* TEXT SEGMENT:
It is distilled in the village of Penderyn, Rhondda Cynon Taf, in the Cynon Valley, from which the brand takes its name.

The company was launched in 2000 as the Welsh Whisky Company. Whisky had been distilled in Wales for hundreds of years, but stopped in 1894. Penderyn became the first whisky to be manufactured in Wales for over a century when sales started in 2004.

The Penderyn Distillery also produces non-Whisky products: Merlyn Cream Liqueur, Five Vodka and Brecon Gin. Brecon Gin was awarded "Gold Best in Class" at the International Wines & Spirits Competition in 2011.

Penderyn Distillery is situated in the Brecon Beacons National Park and sells internationally to markets such as Taiwan, Australia, France and USA. The company opened up a visitors centre in June 2008, with Charles, then Prince of Wales leading the proceedings. The visitors centre now sees more than 35,000 visitors per annum.

In May 2020 plans for a new distillery in Llandudno were approved. The new Lloyd Street Distillery opened on 17 May 2021, called the Penderyn Llandudno Lloyd St Distillery on the site of the former Llandudno Board School, later known as Lloyd Street School.

A third distillery called Swansea Copperworks was opened in June 2023 in Swansea near Hafod Copperworks.

* TASKS TO PERFORM:
(a) Please retype everything in the Penderyn passage from "It is distilled" down to "Competition in 2011.".
(b) List each international market that the Penderyn passage names for the distillery's sales.
(c) Turn the paragraph of the Penderyn passage that begins "Penderyn Distillery is situated" into a short bulleted list of its main facts.

* RECORDED INFORMATION:
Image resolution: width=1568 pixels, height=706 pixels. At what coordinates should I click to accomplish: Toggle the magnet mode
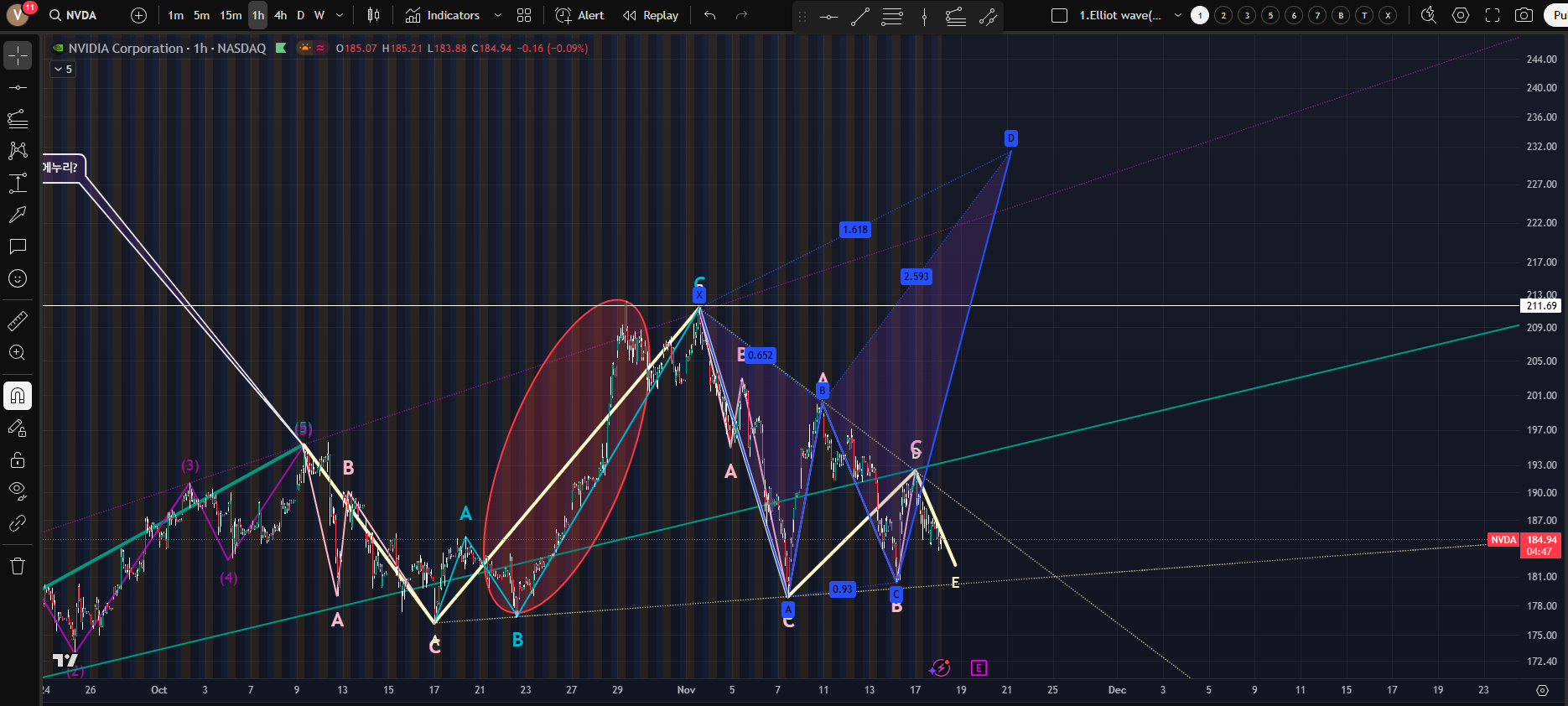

* SOLUTIONS TO THE EXERCISE:
(a)
It is distilled in the village of Penderyn, Rhondda Cynon Taf, in the Cynon Valley, from which the brand takes its name.

The company was launched in 2000 as the Welsh Whisky Company. Whisky had been distilled in Wales for hundreds of years, but stopped in 1894. Penderyn became the first whisky to be manufactured in Wales for over a century when sales started in 2004.

The Penderyn Distillery also produces non-Whisky products: Merlyn Cream Liqueur, Five Vodka and Brecon Gin. Brecon Gin was awarded "Gold Best in Class" at the International Wines & Spirits Competition in 2011.

(b)
Taiwan
Australia
France
USA

(c)
- Location: Brecon Beacons National Park
- International markets include Taiwan, Australia, France and USA
- Visitors centre opened in June 2008, with Charles, then Prince of Wales, leading the proceedings
- The visitors centre now gets more than 35,000 visitors a year